第19話 景義、義景と矢を交えること

 すでに鎌倉は、義朝の兵によって占拠されている。


 景宗らは由比の総領屋敷を捨て、大庭館に移っていた。


 三郎丸の大胆な行動を知り、その説得を聞いてなお、父景宗は坂東諸氏連合に参加することを渋った。

 源家の長子とはいえ、若い義朝に好き勝手にされるのは、我慢ならなかった。

 景宗は、京にいる相模国守や、伊勢神宮に助力を求めた。

 しかし時すでに遅く、都にまで義朝の手は回っていた。


 そうこうしているうちに、十月かんなづき二十一日、稲の収穫が終わると同時に、義朝の連合配下の中村一族が、相模川を越えて西から侵入した。


 あわてて防戦に当たった鎌倉一族の背後を突く形で、三浦一族が東から、ふたたび鵠沼郷に乱入した。

 国衙兵を名乗る三浦中村の兵団は、おおよそ一千騎。

 そのなかには義景の姿もあった。


 義景は、十六歳の権五郎が奥州で身につけていたという、伝説の鎧を身に纏っていた。

「戦機は一度きりぞ。婿どの、逃すなよ」

 三浦大介にけしかけられ、応ッと、義景は勇んで駒を進めた。

 敵陣に見える大将の、豊田景宗……今は、大庭景宗と名乗っているその男を射殺そうと、得意の大弓を狙いすまし、虚空にむけ、高々と遠矢を放った。


 ここに鎌倉一族のなかから、一本の激矢が唸り出た。

 相対する二本の矢は空中で、二匹の蛇のごとく縄縛じょうばくしあい、雷鳴のごとき唸りをあげて、大地に堕ちた。

 答の矢を射返したのは、景義であった――


「平太ァッッ」

 怒りに眼をつりあげた義景は、突入の号令を下し、両軍は激突した。

 義朝軍の猛攻に押され、景宗軍は一時、鵠沼郷を撤退。

 景宗は長尾、梶原などの鎌倉一族、さらには金子かねこ愛甲あいこうなど、友軍を結集して防戦した。


 戦況は義朝方が終始優勢のまま、鵠沼の神館から九十五町分もの稲、収穫物、さまざまな財物を奪い、意気揚々、鎌倉へと帰還していった。



「波多野はなぜ動かぬ?」

 景宗の必死の救援要請に、波多野一族は答えなかった。

 波多野ばかりか、相模武蔵の多くの領主たちから、音信がなかった。


 ――砂塵うずまく大庭野に、両軍は対峙した。


 義朝軍のかたから、ひとりの大柄な男が現れ、ややこわばった顔つきで、景宗軍のほうに歩み寄ってきた。

 はかまの腿が、野づらの風にばたばたと強くはためいている。

 見れば、波多野一族の嫡男、波多野次郎義通であった。

 ……有常の祖父であるが、この時は、まだ若い。


「波多野殿……」

 景宗は馬からおりた。

「豊田殿。波多野はすでに源家と結んだ。悪いようにはせぬ。貴殿の安全は、この私が保証する。談判の席についていただきたい」





 差し向かう両軍の中央に、ついに談判のための桟敷が設けられた。

 景宗は屈強の配下を引き連れ、この席についた。

 義朝側には、三浦大介義明、中村宗平……国府において互いに見知っているそれらの顔を、景宗は眺めまわした。


「坂東諸氏連合、盟主、源太げんた義朝である」

 義朝は人々のなかでは一番、年若であった。

 ……にもかかわらずその態度は、物怖じするどころか、ふてぶてしいまでの自信に満ちあふれている。

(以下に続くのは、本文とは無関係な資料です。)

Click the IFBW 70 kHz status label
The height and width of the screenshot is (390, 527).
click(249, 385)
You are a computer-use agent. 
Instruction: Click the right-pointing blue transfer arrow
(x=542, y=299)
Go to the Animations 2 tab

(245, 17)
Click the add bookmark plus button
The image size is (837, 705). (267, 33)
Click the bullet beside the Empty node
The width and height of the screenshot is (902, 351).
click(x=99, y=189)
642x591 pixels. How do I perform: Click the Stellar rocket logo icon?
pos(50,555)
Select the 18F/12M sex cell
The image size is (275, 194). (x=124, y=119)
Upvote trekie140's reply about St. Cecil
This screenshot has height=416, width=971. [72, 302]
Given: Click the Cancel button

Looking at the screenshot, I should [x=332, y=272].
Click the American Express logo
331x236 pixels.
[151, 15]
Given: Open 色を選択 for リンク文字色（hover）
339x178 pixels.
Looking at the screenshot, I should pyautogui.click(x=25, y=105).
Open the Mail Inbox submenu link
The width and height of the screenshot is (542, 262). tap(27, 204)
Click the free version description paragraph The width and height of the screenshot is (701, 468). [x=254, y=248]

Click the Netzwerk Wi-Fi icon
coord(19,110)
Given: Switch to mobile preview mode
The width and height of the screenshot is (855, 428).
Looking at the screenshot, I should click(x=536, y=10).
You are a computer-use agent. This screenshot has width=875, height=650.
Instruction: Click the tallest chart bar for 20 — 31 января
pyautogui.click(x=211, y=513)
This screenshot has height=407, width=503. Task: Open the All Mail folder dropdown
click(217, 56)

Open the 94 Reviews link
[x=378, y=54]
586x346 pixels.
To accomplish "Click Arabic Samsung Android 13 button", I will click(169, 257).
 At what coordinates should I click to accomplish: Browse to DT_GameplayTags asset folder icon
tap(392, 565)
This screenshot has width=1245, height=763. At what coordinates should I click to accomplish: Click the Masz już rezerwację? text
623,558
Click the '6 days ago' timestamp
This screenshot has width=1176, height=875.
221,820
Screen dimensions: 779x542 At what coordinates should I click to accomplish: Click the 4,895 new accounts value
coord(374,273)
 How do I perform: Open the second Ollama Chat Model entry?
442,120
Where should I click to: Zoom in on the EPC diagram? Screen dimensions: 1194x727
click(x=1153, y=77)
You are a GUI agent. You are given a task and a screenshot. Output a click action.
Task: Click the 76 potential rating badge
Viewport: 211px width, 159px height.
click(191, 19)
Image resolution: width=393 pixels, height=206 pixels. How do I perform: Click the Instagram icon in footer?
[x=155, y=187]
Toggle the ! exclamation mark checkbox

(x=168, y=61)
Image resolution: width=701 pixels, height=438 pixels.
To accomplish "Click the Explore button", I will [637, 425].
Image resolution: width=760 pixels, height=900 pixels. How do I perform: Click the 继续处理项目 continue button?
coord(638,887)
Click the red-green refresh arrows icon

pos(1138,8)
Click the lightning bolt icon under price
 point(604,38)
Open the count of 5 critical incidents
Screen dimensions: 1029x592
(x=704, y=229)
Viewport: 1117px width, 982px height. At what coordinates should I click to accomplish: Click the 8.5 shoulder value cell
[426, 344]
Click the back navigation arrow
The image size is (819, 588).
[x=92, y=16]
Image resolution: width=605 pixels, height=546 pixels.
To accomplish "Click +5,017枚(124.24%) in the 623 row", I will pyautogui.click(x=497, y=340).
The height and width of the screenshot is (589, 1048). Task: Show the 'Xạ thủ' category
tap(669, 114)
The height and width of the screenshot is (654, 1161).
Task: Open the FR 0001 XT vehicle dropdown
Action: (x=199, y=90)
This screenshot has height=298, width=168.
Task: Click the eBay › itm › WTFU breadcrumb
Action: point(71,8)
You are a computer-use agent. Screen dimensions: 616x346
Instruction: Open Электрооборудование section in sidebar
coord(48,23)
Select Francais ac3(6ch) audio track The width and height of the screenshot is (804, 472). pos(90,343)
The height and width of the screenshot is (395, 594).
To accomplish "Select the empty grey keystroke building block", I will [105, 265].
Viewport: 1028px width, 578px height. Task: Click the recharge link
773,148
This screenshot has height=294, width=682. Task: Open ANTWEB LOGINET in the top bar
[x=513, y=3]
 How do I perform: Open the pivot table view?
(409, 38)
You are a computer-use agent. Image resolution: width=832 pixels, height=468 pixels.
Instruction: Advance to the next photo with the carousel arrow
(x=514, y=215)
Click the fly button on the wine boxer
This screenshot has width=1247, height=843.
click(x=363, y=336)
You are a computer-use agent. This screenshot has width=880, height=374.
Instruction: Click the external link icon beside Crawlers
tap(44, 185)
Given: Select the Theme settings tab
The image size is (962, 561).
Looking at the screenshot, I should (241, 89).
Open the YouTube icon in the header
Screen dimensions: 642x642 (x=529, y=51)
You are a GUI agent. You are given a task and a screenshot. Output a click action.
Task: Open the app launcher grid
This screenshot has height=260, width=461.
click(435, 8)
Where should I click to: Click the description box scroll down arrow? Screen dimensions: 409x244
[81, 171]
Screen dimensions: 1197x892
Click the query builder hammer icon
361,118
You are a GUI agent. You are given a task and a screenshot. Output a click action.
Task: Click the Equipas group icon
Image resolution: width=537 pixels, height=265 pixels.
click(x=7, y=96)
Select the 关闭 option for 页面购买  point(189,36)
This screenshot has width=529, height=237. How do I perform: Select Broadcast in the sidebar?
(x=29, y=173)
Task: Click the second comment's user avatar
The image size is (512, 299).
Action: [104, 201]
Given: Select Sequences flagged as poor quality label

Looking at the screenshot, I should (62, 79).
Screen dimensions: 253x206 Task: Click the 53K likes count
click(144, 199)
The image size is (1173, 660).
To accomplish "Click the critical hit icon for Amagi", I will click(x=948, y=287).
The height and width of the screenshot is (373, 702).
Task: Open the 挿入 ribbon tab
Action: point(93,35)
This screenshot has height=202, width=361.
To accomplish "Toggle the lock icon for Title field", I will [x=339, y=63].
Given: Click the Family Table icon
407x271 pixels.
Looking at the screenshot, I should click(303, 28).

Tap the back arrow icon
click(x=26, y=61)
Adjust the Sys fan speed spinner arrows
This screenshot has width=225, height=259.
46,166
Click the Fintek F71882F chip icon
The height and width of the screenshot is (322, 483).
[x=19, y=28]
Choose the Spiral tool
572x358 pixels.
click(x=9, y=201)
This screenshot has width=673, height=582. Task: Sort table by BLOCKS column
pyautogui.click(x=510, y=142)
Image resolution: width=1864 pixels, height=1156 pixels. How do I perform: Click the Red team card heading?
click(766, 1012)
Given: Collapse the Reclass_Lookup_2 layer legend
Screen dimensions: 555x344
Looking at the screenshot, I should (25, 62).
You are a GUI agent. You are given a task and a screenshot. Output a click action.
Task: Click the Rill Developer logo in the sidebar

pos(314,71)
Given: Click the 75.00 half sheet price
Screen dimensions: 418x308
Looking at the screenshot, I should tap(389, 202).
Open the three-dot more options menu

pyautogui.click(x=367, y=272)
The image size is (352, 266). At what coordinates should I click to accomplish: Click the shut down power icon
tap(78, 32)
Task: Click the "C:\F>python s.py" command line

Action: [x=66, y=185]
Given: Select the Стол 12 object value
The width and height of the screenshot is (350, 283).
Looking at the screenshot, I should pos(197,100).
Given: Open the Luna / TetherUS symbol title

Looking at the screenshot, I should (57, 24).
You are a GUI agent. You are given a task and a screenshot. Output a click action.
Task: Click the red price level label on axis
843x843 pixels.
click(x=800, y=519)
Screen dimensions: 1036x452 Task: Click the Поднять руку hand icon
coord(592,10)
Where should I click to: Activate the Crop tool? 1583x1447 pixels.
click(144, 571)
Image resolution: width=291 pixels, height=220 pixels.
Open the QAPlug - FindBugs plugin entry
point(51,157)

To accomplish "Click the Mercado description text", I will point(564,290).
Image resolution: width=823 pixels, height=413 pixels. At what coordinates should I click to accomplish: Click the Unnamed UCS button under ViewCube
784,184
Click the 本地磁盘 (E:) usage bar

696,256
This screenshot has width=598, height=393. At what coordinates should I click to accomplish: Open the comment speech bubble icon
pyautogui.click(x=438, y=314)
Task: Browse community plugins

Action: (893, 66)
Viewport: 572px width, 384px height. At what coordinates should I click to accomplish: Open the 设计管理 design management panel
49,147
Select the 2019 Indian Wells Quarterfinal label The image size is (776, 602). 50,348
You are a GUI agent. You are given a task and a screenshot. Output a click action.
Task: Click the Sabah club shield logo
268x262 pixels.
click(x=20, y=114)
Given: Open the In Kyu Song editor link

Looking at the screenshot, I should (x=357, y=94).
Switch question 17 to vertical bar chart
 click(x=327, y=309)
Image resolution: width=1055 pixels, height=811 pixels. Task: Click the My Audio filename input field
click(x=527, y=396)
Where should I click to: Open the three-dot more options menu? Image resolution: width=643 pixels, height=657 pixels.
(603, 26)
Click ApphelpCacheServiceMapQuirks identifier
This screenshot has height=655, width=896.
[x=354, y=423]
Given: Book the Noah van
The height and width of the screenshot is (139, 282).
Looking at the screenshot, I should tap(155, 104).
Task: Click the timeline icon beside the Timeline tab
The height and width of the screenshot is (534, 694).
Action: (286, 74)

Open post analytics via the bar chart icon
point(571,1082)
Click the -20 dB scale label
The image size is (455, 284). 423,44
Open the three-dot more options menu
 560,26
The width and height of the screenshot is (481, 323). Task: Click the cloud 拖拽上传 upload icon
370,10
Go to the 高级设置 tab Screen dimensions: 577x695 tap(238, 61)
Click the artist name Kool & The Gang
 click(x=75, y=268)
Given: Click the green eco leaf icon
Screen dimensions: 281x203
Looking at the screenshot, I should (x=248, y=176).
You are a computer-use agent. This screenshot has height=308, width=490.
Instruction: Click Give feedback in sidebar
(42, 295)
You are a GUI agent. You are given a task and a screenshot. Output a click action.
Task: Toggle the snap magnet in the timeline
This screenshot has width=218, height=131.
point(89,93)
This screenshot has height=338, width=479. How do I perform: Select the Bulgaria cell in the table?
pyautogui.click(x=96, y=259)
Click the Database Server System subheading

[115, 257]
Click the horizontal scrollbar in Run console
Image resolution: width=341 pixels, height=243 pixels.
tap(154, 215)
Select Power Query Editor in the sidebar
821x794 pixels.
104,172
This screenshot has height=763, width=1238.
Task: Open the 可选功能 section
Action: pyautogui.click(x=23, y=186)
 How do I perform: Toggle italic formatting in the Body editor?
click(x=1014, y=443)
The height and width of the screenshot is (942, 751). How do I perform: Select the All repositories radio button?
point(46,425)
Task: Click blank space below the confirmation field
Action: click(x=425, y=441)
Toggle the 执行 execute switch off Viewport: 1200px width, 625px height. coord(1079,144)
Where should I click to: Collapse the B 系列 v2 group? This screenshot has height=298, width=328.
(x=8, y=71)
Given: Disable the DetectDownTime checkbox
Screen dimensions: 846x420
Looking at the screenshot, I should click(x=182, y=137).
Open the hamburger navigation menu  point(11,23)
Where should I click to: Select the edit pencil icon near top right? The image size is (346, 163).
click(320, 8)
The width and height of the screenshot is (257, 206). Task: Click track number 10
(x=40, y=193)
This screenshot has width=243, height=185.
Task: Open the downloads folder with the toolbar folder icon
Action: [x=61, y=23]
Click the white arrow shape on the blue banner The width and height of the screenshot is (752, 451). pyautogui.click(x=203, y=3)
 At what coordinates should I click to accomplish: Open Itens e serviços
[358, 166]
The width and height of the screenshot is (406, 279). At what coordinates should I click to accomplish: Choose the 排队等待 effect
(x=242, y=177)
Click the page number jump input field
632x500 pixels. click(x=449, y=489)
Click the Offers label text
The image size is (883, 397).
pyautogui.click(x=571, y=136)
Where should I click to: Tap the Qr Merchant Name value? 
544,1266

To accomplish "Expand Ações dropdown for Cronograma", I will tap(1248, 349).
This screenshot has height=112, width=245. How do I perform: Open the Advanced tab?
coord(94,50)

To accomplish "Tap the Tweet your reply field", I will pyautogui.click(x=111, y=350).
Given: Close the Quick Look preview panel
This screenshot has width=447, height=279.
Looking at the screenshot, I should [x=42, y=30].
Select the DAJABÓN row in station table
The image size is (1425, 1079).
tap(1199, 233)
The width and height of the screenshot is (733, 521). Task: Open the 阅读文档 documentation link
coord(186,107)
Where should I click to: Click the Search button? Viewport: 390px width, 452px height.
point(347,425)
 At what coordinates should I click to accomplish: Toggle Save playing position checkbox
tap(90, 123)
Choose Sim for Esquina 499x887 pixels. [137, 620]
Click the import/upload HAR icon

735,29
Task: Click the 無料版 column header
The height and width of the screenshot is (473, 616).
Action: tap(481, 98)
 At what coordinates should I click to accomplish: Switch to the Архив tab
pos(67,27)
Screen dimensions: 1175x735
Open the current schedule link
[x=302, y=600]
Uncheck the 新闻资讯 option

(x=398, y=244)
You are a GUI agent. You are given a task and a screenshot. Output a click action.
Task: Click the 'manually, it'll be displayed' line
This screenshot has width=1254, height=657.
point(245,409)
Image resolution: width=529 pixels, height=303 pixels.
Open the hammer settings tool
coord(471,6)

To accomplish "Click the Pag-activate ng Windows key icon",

「坂東諸氏連合の概要は、先に伝えた通りである。鎌倉一族の連合への加入。了承いただけるなら、先にわれわれが奪った莫大な量の収穫物はすべて返そう」

「……」

「なにを迷う? 迷うことはあるまい」

「土地の境のことを定めぬうちは、なにごとも了承できぬ」

「……なるほど。もっともだ」

 義朝はうなずくと、地面に広げた相模国の大絵図の上に、しるべの石を置かせた。


「大庭御厨の境は、貴殿の要望どおり……東は、鵠沼を含む境川。西は、香川、殿原を含む神郷以東。北は大牧崎。南は海。……これを子孫代々にわたって認めよう。

 さらには高座たかくら郡、鎌倉郡における鎌倉一族の領地も、従来どおり、認めよう」

 話がうますぎる……景宗は油断せぬ目つきで、義朝の真意を探った。


 義朝に代わり、三浦義明が言葉を継いだ。

「その代わり、われらが欲するは、大住おおすみ郡……」

 義明は絵図のその場所を、軍扇でコツコツと叩いた。

「岡崎」

「ムム……」

 景宗は渋い顔をして、三浦義明を睨みつけた。